=== TASK PROMPT ===
Restate, exactly as written, the entries below from the line that holds "The height and" through the line that holds "Task: Select the". Pictures are not part of the copy.

=== RECORDS PROVIDED ===
※

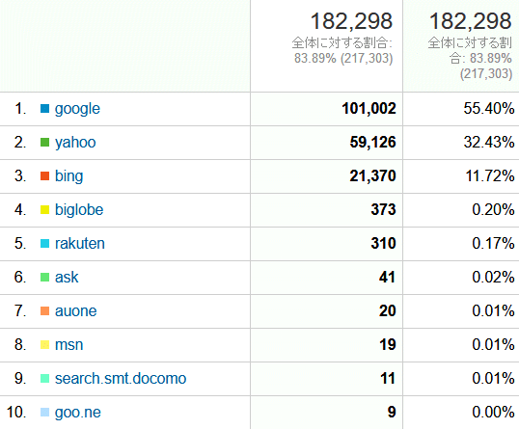Image resolution: width=519 pixels, height=429 pixels.
Task: Click the cyan swatch beside rakuten
Action: (x=44, y=244)
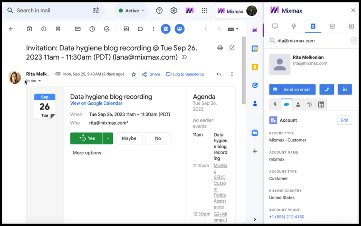Expand the Yes RSVP options arrow

click(108, 138)
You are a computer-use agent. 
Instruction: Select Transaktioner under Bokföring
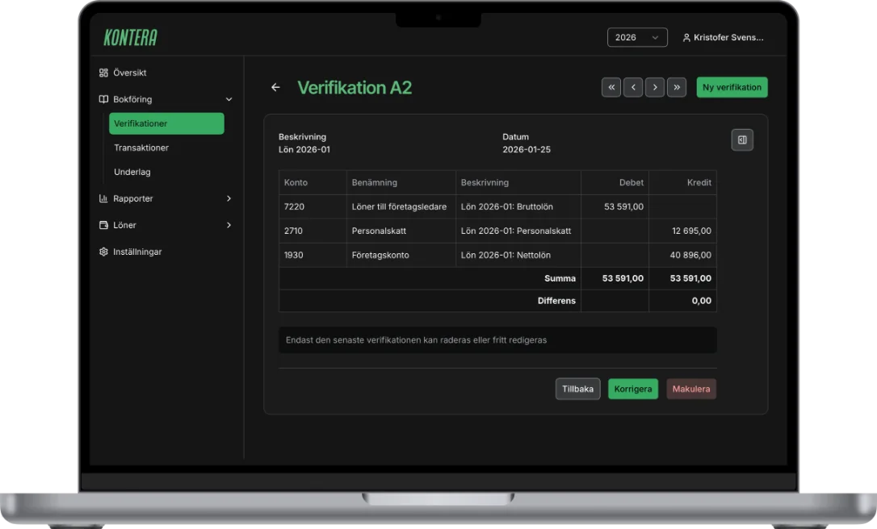click(x=141, y=148)
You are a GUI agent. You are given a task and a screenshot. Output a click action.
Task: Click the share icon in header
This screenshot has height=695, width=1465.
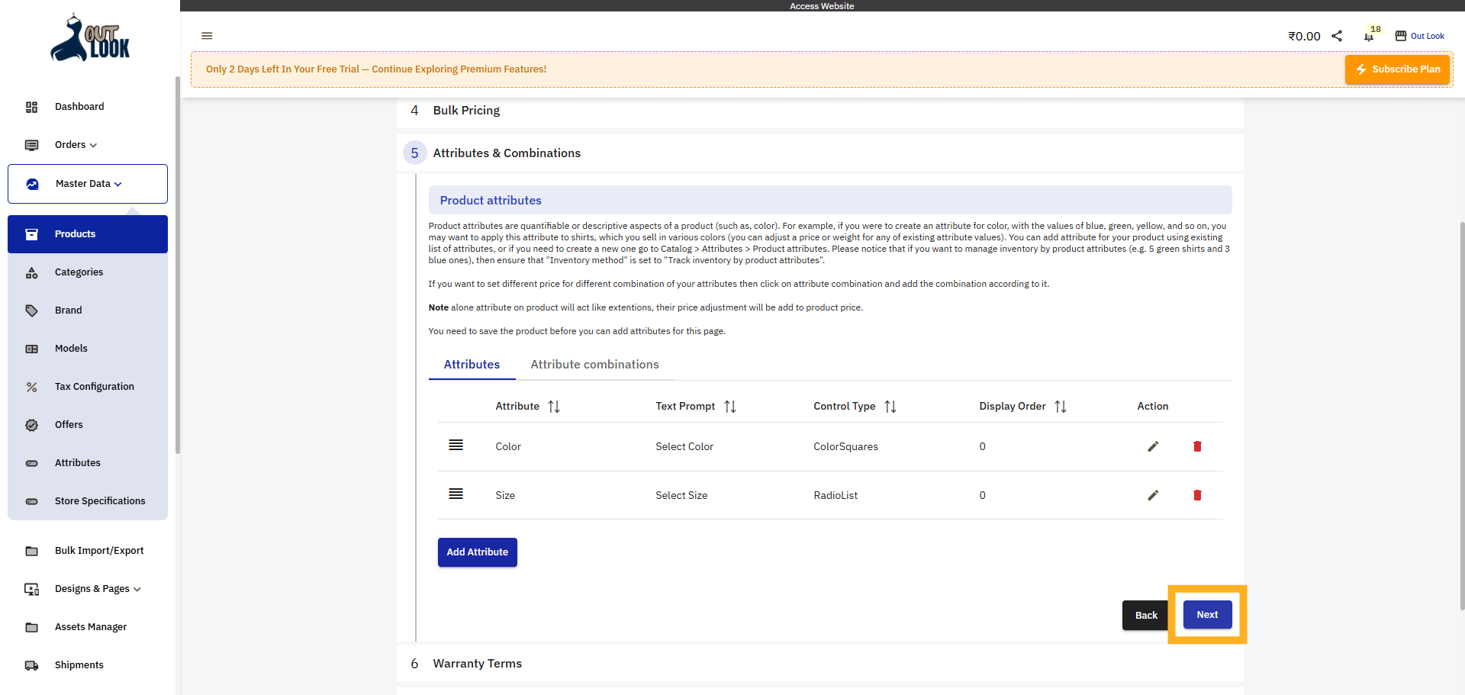pos(1337,36)

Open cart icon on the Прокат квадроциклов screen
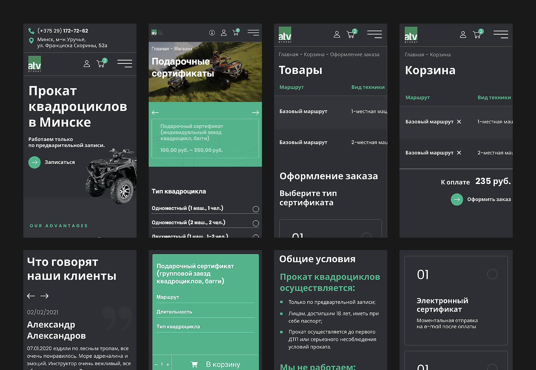101,63
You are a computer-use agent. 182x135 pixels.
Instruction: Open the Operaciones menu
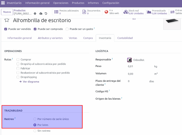tap(61, 3)
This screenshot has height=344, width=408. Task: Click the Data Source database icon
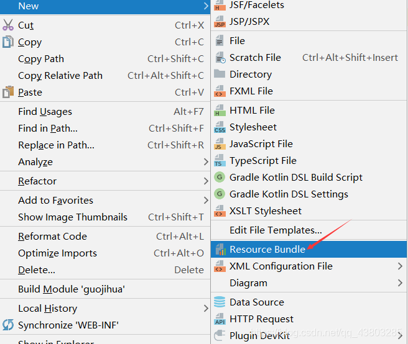pyautogui.click(x=220, y=302)
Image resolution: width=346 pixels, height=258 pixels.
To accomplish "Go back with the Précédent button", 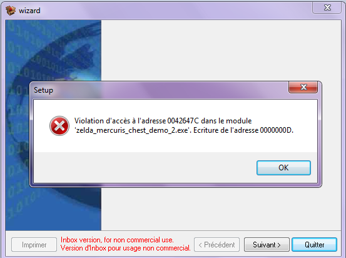I will click(x=216, y=244).
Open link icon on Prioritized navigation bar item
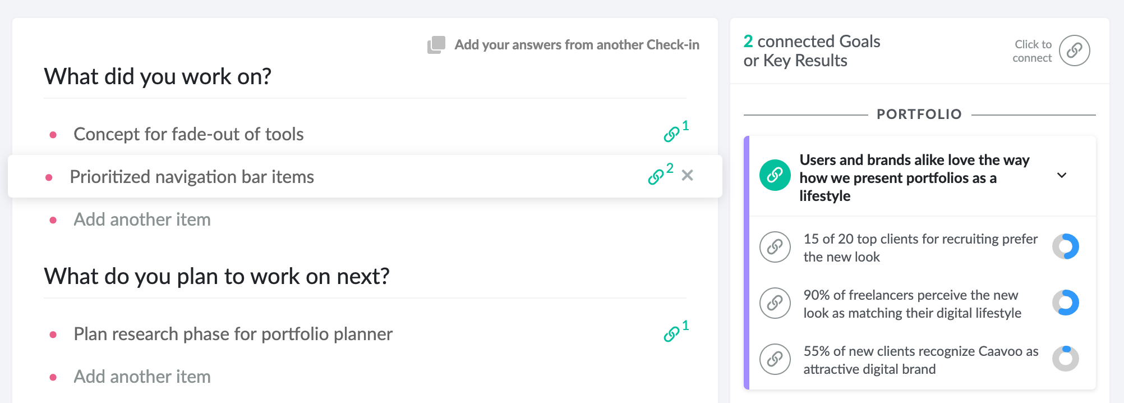The image size is (1124, 403). (656, 177)
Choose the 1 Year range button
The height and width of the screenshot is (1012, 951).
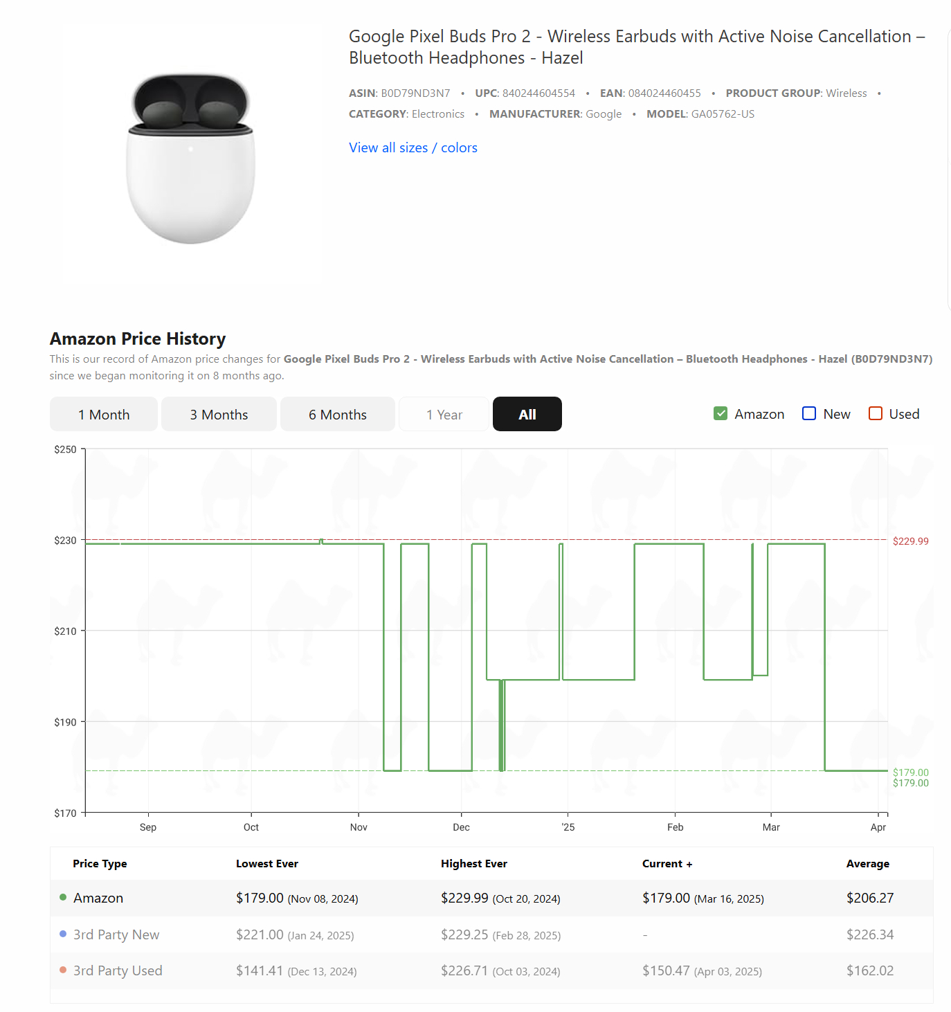tap(444, 415)
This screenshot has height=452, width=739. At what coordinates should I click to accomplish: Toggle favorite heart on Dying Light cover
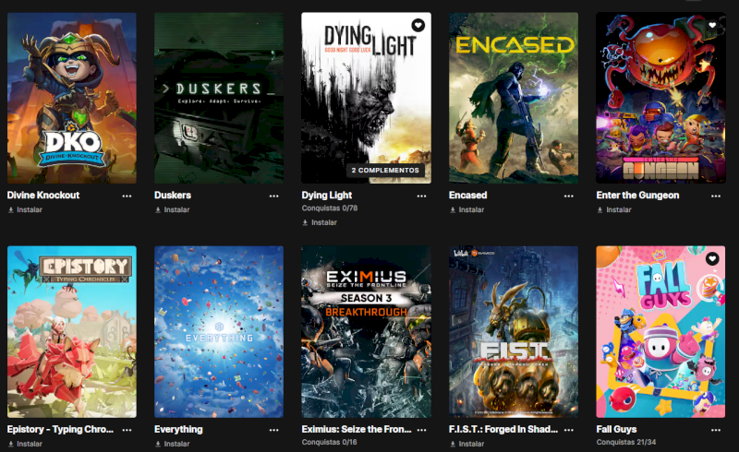pyautogui.click(x=418, y=25)
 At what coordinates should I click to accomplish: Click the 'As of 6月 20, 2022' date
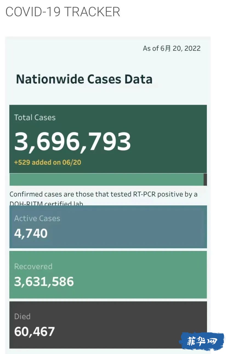[x=172, y=49]
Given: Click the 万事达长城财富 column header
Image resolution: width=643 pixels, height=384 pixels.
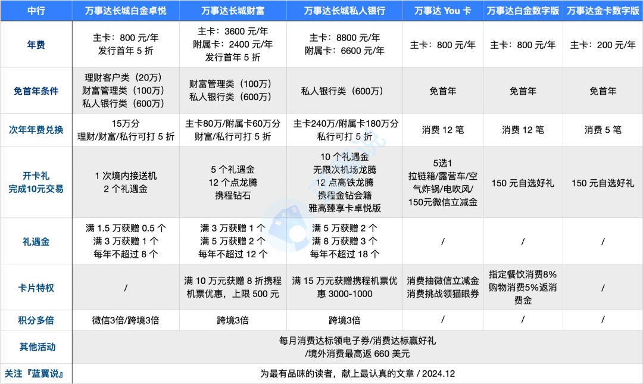Looking at the screenshot, I should [x=233, y=11].
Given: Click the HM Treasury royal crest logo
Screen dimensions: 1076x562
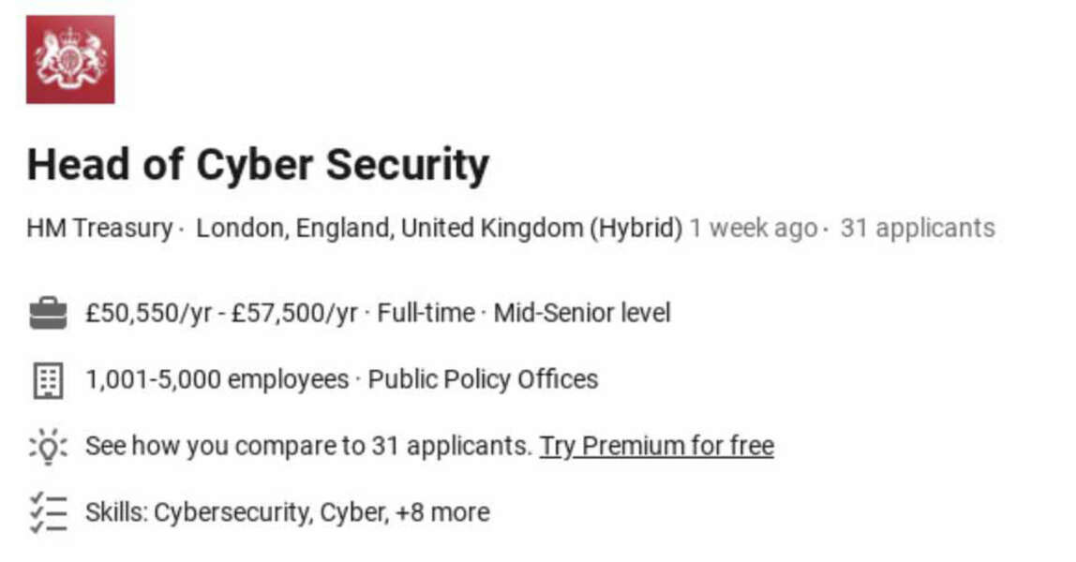Looking at the screenshot, I should click(70, 59).
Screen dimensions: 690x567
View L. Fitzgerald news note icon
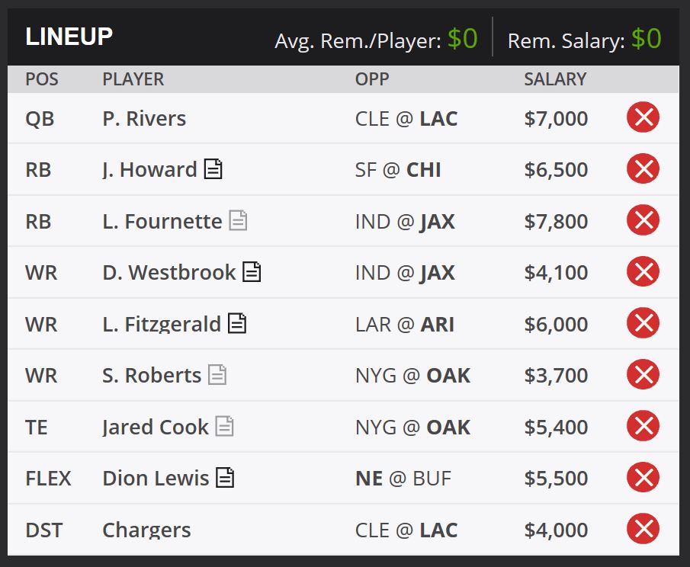point(237,323)
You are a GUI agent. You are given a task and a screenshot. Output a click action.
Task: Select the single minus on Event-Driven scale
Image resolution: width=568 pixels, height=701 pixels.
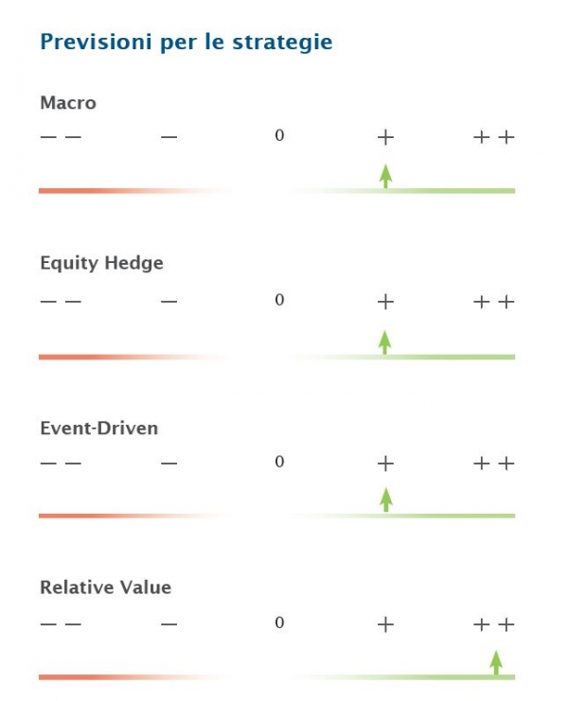(169, 464)

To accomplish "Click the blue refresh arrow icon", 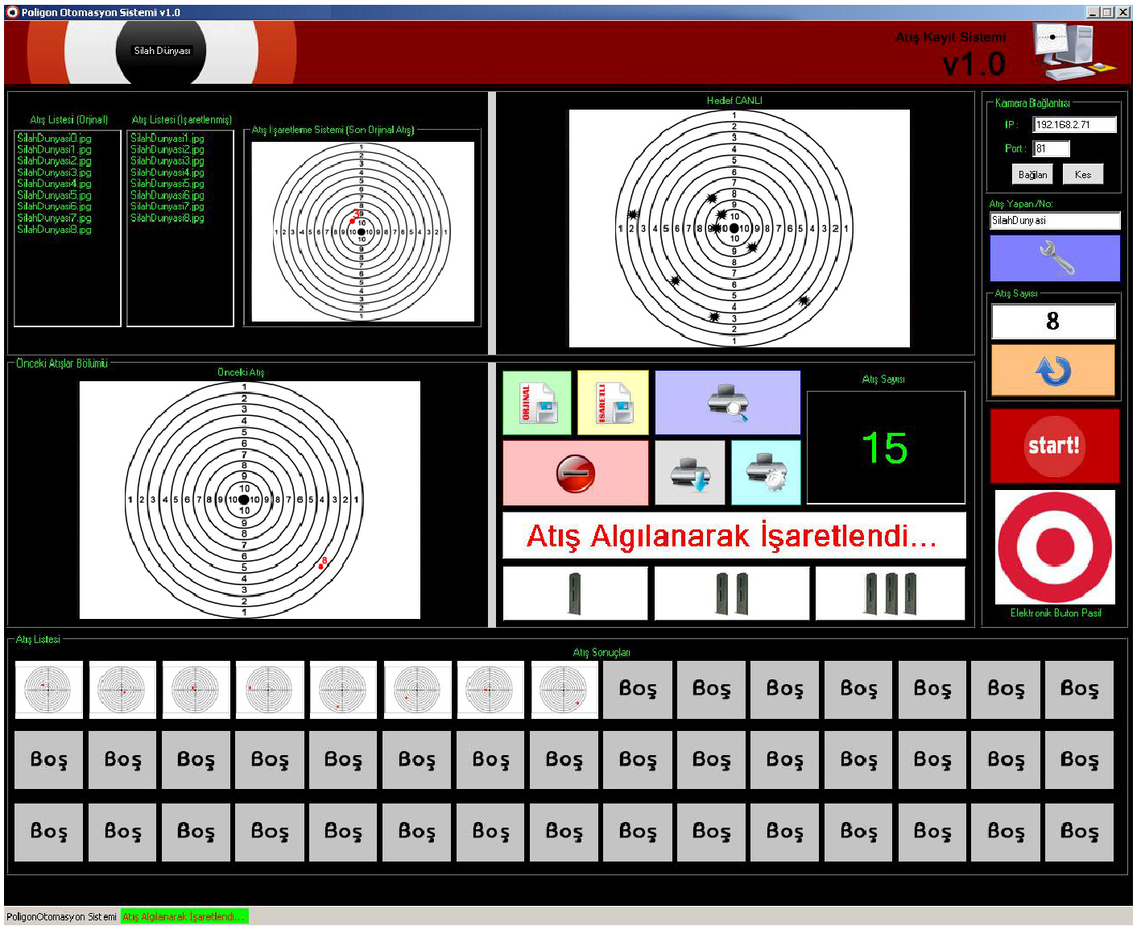I will click(x=1052, y=371).
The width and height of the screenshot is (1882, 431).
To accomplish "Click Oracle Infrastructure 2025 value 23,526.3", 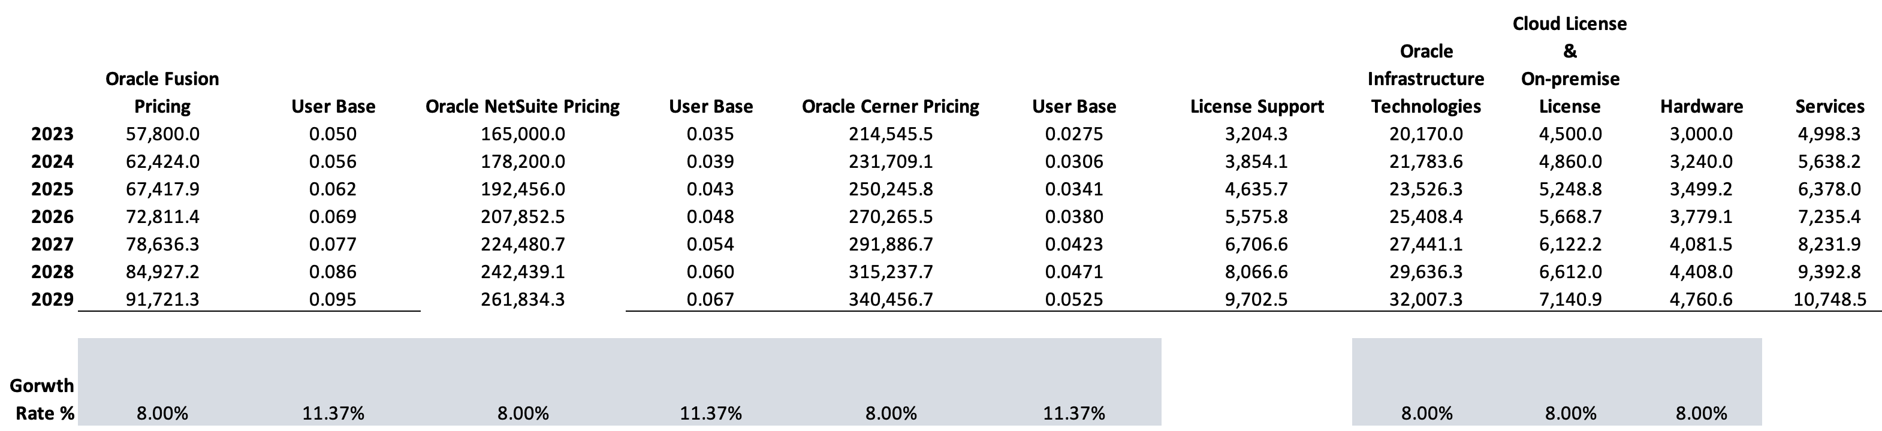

※

=== RESPONSE BOX ===
The height and width of the screenshot is (1012, 951).
tap(444, 415)
This screenshot has height=452, width=739. At what coordinates should I click to accomplish: Toggle favorite heart on Dying Light cover
pyautogui.click(x=418, y=25)
 At what coordinates should I click to accomplish: Click the 'As of 6月 20, 2022' date
[x=172, y=49]
Given: Click the 万事达长城财富 column header
Image resolution: width=643 pixels, height=384 pixels.
Looking at the screenshot, I should [x=233, y=11].
Given: Click the HM Treasury royal crest logo
Screen dimensions: 1076x562
Looking at the screenshot, I should click(70, 59).
Screen dimensions: 690x567
View L. Fitzgerald news note icon
point(237,323)
You are a GUI agent. You are given a task and a screenshot. Output a click action.
Task: Select the single minus on Event-Driven scale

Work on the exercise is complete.